SHORT TASK: Reproduce every line of the material below without changing a single character.

RECORDS PROVIDED:
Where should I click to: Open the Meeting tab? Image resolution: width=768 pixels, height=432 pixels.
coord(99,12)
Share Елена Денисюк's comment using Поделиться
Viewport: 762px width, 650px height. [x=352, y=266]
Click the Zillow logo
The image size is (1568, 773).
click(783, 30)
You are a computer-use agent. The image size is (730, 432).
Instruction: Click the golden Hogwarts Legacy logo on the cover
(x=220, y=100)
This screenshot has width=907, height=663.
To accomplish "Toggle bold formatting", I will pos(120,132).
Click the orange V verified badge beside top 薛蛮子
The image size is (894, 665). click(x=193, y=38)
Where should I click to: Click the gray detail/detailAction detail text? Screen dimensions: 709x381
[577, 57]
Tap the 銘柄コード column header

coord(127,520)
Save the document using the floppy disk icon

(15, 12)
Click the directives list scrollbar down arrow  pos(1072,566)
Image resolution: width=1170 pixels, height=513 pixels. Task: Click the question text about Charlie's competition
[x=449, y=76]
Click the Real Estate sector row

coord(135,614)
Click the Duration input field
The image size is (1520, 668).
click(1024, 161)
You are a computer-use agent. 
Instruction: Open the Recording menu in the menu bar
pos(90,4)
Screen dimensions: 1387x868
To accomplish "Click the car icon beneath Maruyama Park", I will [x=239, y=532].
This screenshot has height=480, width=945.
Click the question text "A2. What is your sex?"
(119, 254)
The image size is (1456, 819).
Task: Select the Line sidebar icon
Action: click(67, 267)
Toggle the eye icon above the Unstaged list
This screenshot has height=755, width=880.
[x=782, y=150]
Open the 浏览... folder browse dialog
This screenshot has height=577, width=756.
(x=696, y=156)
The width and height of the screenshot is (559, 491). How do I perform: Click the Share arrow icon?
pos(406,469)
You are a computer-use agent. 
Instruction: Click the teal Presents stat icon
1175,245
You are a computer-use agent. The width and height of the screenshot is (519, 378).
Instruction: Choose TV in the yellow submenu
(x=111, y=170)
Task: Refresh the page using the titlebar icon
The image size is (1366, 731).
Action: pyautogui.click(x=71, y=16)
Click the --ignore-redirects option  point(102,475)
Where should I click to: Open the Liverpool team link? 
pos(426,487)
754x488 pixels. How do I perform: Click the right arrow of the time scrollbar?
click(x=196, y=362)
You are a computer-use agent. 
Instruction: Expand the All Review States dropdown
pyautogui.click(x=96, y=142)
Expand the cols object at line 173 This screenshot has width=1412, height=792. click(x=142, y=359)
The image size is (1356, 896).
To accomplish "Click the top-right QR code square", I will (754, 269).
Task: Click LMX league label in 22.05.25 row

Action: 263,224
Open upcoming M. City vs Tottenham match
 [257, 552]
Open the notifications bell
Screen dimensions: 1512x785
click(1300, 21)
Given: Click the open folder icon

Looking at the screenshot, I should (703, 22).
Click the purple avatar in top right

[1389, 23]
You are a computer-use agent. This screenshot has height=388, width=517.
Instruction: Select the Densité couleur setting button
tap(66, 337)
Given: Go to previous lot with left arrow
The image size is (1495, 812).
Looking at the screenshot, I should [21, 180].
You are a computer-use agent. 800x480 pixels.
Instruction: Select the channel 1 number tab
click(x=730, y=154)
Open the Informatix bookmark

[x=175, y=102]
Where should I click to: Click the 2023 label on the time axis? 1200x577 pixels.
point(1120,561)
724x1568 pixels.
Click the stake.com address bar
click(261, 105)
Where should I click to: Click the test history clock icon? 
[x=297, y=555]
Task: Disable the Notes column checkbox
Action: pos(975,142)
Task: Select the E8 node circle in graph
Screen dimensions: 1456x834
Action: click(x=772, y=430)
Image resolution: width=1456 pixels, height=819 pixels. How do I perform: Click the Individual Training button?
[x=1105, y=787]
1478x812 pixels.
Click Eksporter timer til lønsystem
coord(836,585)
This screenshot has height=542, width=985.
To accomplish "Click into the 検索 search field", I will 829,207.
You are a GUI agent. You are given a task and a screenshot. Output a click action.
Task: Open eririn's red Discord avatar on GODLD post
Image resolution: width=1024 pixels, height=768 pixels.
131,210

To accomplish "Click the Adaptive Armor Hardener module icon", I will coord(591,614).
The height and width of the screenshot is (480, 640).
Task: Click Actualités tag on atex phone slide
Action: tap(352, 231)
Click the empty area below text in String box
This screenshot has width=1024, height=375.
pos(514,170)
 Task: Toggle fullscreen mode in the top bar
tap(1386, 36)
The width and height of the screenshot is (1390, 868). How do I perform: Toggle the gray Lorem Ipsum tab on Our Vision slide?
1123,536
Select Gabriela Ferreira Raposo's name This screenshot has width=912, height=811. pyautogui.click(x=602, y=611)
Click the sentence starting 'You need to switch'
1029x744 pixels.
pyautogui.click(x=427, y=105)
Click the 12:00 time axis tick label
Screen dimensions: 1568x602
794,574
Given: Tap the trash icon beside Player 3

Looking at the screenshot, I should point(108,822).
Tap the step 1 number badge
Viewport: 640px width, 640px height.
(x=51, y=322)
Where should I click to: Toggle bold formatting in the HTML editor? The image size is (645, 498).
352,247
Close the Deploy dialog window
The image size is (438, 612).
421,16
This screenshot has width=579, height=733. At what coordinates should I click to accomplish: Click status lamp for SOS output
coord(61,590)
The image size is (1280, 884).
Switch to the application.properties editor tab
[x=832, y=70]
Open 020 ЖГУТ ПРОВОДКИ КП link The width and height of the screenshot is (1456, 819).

WRITTEN REPLY:
Where should I click to: Open the Meeting tab? Image resolution: width=768 pixels, height=432 pixels.
coord(99,12)
Share Елена Денисюк's comment using Поделиться
Viewport: 762px width, 650px height. [x=352, y=266]
Click the Zillow logo
The image size is (1568, 773).
click(783, 30)
You are a computer-use agent. The image size is (730, 432).
Instruction: Click the golden Hogwarts Legacy logo on the cover
(x=220, y=100)
This screenshot has width=907, height=663.
To accomplish "Toggle bold formatting", I will pos(120,132).
Click the orange V verified badge beside top 薛蛮子
The image size is (894, 665). click(x=193, y=38)
Where should I click to: Click the gray detail/detailAction detail text? Screen dimensions: 709x381
[577, 57]
Tap the 銘柄コード column header

coord(127,520)
Save the document using the floppy disk icon

(15, 12)
Click the directives list scrollbar down arrow  pos(1072,566)
Image resolution: width=1170 pixels, height=513 pixels. Task: Click the question text about Charlie's competition
[x=449, y=76]
Click the Real Estate sector row

coord(135,614)
Click the Duration input field
The image size is (1520, 668).
click(1024, 161)
You are a computer-use agent. 
Instruction: Open the Recording menu in the menu bar
pos(90,4)
Screen dimensions: 1387x868
To accomplish "Click the car icon beneath Maruyama Park", I will [x=239, y=532].
This screenshot has height=480, width=945.
Click the question text "A2. What is your sex?"
(119, 254)
The image size is (1456, 819).
Task: Select the Line sidebar icon
Action: click(67, 267)
Toggle the eye icon above the Unstaged list
This screenshot has height=755, width=880.
[x=782, y=150]
Open the 浏览... folder browse dialog
This screenshot has height=577, width=756.
(x=696, y=156)
The width and height of the screenshot is (559, 491). How do I perform: Click the Share arrow icon?
pos(406,469)
You are a computer-use agent. 
Instruction: Click the teal Presents stat icon
1175,245
You are a computer-use agent. The width and height of the screenshot is (519, 378).
Instruction: Choose TV in the yellow submenu
(x=111, y=170)
Task: Refresh the page using the titlebar icon
The image size is (1366, 731).
Action: pyautogui.click(x=71, y=16)
Click the --ignore-redirects option  point(102,475)
Where should I click to: Open the Liverpool team link? 
pos(426,487)
754x488 pixels. How do I perform: Click the right arrow of the time scrollbar?
click(x=196, y=362)
You are a computer-use agent. 
Instruction: Expand the All Review States dropdown
pyautogui.click(x=96, y=142)
Expand the cols object at line 173 This screenshot has width=1412, height=792. click(x=142, y=359)
The image size is (1356, 896).
To accomplish "Click the top-right QR code square", I will (754, 269).
Task: Click LMX league label in 22.05.25 row

Action: 263,224
Open upcoming M. City vs Tottenham match
 [257, 552]
Open the notifications bell
Screen dimensions: 1512x785
click(1300, 21)
Given: Click the open folder icon

Looking at the screenshot, I should (703, 22).
Click the purple avatar in top right

[1389, 23]
You are a computer-use agent. This screenshot has height=388, width=517.
Instruction: Select the Densité couleur setting button
tap(66, 337)
Given: Go to previous lot with left arrow
The image size is (1495, 812).
Looking at the screenshot, I should [21, 180].
You are a computer-use agent. 800x480 pixels.
Instruction: Select the channel 1 number tab
click(x=730, y=154)
Open the Informatix bookmark

[x=175, y=102]
Where should I click to: Click the 2023 label on the time axis? 1200x577 pixels.
point(1120,561)
724x1568 pixels.
Click the stake.com address bar
click(261, 105)
Where should I click to: Click the test history clock icon? 
[x=297, y=555]
Task: Disable the Notes column checkbox
Action: pos(975,142)
Task: Select the E8 node circle in graph
Screen dimensions: 1456x834
Action: click(x=772, y=430)
Image resolution: width=1456 pixels, height=819 pixels. How do I perform: Click the Individual Training button?
[x=1105, y=787]
1478x812 pixels.
Click Eksporter timer til lønsystem
coord(836,585)
This screenshot has height=542, width=985.
To accomplish "Click into the 検索 search field", I will 829,207.
You are a GUI agent. You are given a task and a screenshot. Output a click action.
Task: Open eririn's red Discord avatar on GODLD post
Image resolution: width=1024 pixels, height=768 pixels.
131,210

To accomplish "Click the Adaptive Armor Hardener module icon", I will coord(591,614).
The height and width of the screenshot is (480, 640).
Task: Click Actualités tag on atex phone slide
Action: tap(352, 231)
Click the empty area below text in String box
This screenshot has width=1024, height=375.
pos(514,170)
 Task: Toggle fullscreen mode in the top bar
tap(1386, 36)
The width and height of the screenshot is (1390, 868). How do I perform: Toggle the gray Lorem Ipsum tab on Our Vision slide?
1123,536
Select Gabriela Ferreira Raposo's name This screenshot has width=912, height=811. pyautogui.click(x=602, y=611)
Click the sentence starting 'You need to switch'
1029x744 pixels.
pyautogui.click(x=427, y=105)
Click the 12:00 time axis tick label
Screen dimensions: 1568x602
794,574
Given: Tap the trash icon beside Player 3

Looking at the screenshot, I should point(108,822).
Tap the step 1 number badge
Viewport: 640px width, 640px height.
(x=51, y=322)
Where should I click to: Toggle bold formatting in the HTML editor? The image size is (645, 498).
352,247
Close the Deploy dialog window
The image size is (438, 612).
421,16
This screenshot has width=579, height=733. At what coordinates should I click to accomplish: Click status lamp for SOS output
coord(61,590)
The image size is (1280, 884).
Switch to the application.properties editor tab
[x=832, y=70]
Open 020 ЖГУТ ПРОВОДКИ КП link The width and height of the screenshot is (1456, 819).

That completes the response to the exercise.